[TASK BRIEF] Only lines containing the word "type" belong in the answer; copy each one from the records.

[SOURCE DATA]
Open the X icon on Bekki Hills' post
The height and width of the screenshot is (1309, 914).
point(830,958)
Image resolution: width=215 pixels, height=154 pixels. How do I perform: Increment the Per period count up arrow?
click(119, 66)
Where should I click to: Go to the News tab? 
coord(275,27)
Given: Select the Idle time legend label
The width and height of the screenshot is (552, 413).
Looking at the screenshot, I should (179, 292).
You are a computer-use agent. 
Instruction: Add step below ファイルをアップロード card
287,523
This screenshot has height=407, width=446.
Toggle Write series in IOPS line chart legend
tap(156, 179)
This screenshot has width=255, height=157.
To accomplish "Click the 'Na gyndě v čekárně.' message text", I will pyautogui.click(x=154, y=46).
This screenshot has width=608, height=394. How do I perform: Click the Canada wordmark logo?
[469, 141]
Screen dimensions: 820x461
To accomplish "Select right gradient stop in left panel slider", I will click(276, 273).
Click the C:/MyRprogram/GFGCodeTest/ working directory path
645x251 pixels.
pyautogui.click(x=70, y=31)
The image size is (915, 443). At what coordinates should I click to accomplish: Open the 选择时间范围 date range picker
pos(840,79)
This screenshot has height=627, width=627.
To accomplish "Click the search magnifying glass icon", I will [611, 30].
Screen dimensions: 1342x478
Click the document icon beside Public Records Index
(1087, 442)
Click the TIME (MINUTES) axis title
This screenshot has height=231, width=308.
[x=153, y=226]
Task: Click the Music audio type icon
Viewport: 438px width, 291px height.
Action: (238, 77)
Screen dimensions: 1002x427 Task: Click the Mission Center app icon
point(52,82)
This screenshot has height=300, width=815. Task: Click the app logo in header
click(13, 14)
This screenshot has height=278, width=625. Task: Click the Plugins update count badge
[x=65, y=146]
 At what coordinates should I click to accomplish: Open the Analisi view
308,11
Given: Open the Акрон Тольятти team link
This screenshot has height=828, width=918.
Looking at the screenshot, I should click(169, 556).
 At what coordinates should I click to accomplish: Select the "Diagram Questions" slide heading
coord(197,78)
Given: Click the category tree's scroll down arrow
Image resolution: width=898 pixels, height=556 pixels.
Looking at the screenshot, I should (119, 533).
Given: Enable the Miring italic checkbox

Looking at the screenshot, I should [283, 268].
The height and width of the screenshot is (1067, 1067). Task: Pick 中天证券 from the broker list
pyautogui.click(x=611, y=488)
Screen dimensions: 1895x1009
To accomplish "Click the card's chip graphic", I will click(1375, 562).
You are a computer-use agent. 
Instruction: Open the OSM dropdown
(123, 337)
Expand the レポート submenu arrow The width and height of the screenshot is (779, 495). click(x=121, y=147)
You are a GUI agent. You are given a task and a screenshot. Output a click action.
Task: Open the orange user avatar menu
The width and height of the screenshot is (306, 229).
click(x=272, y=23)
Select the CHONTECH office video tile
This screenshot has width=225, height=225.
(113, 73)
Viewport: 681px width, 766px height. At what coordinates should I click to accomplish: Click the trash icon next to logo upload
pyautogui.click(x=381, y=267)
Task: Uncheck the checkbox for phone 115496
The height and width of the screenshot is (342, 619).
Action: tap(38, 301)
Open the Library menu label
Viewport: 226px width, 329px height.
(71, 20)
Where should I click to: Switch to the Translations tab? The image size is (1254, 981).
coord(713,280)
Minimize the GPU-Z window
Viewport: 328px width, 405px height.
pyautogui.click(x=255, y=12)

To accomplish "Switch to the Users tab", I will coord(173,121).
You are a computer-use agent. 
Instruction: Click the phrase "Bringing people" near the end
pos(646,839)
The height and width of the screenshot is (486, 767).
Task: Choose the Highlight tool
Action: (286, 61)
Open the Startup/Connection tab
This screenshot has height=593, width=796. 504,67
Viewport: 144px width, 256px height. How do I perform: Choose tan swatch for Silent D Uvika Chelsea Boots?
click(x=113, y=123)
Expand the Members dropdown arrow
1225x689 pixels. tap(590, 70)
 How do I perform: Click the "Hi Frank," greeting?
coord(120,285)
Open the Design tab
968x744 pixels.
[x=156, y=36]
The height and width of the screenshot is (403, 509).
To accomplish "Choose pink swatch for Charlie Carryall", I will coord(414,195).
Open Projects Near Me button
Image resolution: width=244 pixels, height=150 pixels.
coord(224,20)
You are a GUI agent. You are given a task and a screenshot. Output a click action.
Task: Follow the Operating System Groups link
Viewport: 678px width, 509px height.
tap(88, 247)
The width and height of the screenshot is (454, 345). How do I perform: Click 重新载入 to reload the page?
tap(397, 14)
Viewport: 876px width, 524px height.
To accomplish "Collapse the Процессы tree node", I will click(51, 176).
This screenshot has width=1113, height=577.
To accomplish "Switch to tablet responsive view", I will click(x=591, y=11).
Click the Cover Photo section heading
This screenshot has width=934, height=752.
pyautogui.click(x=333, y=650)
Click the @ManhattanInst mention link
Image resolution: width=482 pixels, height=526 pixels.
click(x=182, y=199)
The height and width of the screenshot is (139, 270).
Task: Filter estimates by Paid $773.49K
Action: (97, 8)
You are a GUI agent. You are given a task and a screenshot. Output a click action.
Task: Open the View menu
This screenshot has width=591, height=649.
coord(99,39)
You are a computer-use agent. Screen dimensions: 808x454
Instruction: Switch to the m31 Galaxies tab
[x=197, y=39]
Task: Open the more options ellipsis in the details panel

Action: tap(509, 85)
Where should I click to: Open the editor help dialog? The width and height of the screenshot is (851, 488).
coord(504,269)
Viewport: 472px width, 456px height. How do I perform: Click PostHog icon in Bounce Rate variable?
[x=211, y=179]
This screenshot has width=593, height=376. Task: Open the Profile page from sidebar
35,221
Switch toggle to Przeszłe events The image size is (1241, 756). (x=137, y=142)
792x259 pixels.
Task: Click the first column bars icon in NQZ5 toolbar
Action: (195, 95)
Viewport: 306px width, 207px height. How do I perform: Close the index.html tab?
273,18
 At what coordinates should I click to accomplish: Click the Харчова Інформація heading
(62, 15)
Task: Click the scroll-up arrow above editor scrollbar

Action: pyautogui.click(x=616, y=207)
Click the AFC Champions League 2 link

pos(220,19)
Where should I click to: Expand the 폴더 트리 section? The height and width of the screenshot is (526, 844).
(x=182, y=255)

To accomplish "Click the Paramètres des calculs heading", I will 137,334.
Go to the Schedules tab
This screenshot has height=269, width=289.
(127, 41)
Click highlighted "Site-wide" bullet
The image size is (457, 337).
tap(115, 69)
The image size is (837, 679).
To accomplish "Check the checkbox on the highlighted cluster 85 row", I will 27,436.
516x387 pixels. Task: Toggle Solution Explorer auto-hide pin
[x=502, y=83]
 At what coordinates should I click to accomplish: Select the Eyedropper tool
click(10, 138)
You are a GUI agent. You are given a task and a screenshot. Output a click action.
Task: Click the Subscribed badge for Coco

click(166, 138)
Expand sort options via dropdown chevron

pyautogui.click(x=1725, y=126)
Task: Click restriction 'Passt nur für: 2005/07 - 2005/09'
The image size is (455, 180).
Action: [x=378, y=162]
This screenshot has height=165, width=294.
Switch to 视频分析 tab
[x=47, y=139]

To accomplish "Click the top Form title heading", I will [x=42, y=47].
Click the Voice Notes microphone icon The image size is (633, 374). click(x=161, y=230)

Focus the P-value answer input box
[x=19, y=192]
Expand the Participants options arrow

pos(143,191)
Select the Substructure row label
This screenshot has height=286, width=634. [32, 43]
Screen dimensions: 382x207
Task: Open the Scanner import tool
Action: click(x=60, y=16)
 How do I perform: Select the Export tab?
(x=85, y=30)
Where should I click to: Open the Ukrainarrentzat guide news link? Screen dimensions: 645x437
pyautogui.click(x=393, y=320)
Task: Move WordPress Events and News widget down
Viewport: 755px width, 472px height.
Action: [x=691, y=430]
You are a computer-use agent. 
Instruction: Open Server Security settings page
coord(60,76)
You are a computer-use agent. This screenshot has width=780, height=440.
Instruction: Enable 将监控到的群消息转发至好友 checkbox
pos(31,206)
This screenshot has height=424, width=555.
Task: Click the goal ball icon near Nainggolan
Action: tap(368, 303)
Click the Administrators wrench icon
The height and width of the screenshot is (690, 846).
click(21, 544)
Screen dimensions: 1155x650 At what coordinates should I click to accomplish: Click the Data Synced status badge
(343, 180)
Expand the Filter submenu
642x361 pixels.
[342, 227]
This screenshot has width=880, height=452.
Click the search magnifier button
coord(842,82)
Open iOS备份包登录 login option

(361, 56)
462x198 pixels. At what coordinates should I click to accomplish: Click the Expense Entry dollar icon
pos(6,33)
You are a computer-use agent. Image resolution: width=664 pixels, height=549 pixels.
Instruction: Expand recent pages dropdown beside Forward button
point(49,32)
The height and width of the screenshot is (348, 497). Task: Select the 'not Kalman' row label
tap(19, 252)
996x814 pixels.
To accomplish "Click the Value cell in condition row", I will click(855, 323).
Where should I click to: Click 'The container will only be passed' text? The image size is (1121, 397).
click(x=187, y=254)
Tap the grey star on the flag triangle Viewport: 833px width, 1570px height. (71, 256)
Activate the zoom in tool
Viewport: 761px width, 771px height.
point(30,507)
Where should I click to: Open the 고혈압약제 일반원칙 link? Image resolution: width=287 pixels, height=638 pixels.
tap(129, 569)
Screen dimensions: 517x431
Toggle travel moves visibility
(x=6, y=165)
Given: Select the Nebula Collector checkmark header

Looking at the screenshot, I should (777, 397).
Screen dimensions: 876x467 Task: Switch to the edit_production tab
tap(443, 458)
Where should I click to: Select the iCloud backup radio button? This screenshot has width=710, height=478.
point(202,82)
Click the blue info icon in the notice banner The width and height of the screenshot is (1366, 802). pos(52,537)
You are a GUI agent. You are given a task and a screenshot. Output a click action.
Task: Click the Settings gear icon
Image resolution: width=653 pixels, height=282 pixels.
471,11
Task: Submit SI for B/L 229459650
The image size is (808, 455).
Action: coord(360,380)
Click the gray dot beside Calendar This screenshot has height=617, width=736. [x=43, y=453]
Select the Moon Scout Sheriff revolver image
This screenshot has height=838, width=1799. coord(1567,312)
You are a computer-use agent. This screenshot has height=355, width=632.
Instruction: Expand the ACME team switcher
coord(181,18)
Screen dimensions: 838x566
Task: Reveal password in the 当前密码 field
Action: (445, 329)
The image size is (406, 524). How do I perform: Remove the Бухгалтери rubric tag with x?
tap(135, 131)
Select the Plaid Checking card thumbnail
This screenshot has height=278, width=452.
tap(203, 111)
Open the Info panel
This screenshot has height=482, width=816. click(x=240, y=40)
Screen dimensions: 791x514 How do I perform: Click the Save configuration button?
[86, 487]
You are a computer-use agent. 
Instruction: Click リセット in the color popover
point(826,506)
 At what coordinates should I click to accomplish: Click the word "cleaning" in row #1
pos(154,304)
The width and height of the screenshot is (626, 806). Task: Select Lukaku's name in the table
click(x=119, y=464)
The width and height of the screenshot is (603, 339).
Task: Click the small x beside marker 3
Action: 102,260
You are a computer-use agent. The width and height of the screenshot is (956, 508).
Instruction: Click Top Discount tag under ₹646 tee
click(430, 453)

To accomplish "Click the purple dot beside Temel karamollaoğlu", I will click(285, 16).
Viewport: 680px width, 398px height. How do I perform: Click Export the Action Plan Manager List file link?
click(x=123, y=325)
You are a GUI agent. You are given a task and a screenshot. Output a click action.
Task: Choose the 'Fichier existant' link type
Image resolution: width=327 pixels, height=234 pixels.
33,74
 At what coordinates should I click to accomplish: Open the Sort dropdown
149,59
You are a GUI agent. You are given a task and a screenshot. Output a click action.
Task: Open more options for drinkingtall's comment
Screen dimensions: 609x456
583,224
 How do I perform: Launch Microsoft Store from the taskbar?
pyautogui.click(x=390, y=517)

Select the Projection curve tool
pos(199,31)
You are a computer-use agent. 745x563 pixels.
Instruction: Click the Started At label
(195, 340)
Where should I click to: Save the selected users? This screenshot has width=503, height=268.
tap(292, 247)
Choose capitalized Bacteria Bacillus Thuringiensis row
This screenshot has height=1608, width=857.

[OUTPUT BELOW]
Task: Click the Music audio type icon
Task: Choose the 'Fichier existant' link type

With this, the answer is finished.